At their black spot, the air was pungent with the mingling smoky flavour of weed and cigarettes—an aroma that acts as a beacon for like-minded souls. The scent has become synonymous with the area, making it a signature perfume that marks the territory as much as debris and dried faeces.
It was here that this reporter met Daddy, a 23-year-old who indulges in the use of numerous substances like Taba or Wee-wee (a local name for cannabis), different pills, and codeine cough syrup.
Despite enjoying a private education up to secondary school, Daddy said his fascination with the hostile local environment while growing up influenced his first use of substance at the age of nine. “We grew up amidst youths constantly fighting with knives and machetes,” he recounted.

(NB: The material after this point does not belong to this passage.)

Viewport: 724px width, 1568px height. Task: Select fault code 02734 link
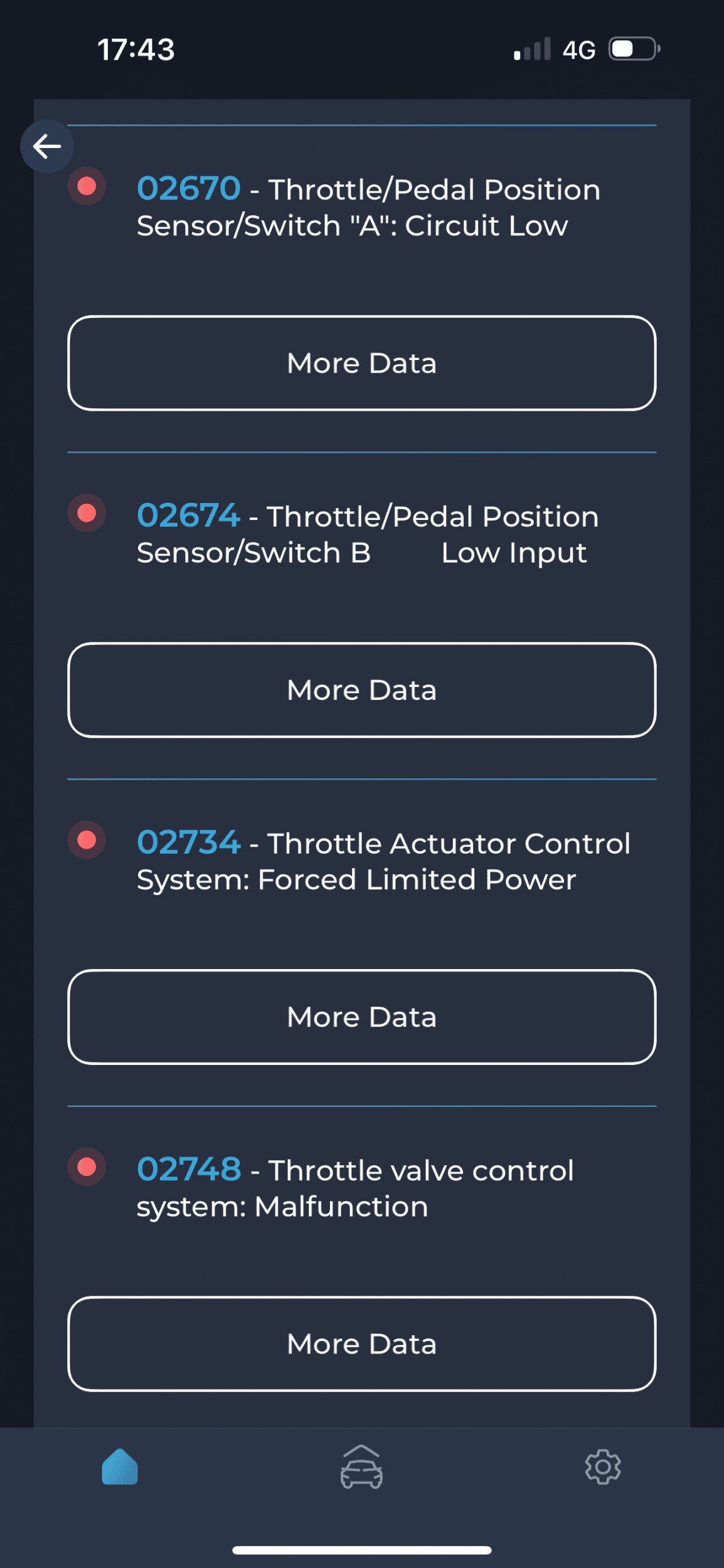click(x=189, y=842)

While he puffed out a mouthful of smoke from the wrapped cannabis dangling from one hand, he held a grip to a bottle of codeine in the other hand. Daddy had enjoyed a modest living from his parents, but said the rebellious lifestyle of many youths in Yakasai had robbed off on him, pushing him to begin experimenting with classroom chalk at a young age. Over time, he visited ‘joints’ to collect and smoke remnants. “But now, I buy it with my money,” he said.
In case you missed this insane story last week on Nigerian social media:
The Lagos State Government, through the Domestic and Sexual Violence Agency, on Thursday, charged a popular online influencer, Suraj Oyewale, known as #SirJarus, to court for allegedly assaulting his wife.
The DSVA announced that #SirJarus had been arraigned before the Ogba Magistrate Court 5 on two counts: one for alleged assault against his wife, and another for conduct likely to cause a breach of peace.
The DVCA’s post on the X.com platform read: “Surajudeen Oyetunji Oyewole (@SirJarus) has been charged to Court, (Court 5, Ogba Magistrate Court) on Two Counts.
We in Ondo continue to be proud of our innovative son, Senator Jimoh Ibrahim, first class PhD:
Ibrahim mentioned that he was aware of the number of guns around him as he spoke, which he estimated at 277. He attributed this to the national assembly being located within the Three Arms Zone, where an armory is stationed at Aso Rock.
“For intelligence purposes, the army should have devices on their phones to locate these criminals,” he suggested. “As I sit here, I regularly check my phone and know the number of guns nearby. There are over 277 guns.”
Spaghetti is cheaper than noodles so you know what that means for consumers and sellers in Nigeria:
Mr. George Uweni, a manager of a supermarket, said: “The last time we stocked noodles, we nearly ran into a loss.
“We recorded no sales in a week. It was surprising.
“All the customers were purchasing spaghetti and macaroni, whose sales were higher than we had ever recorded in the four years I have been here.
“When I inquired from the sales representative of the store, she told me, people were not comfortable with the price and quantity of noodles whose 70-gram size can hardly fill a toddler.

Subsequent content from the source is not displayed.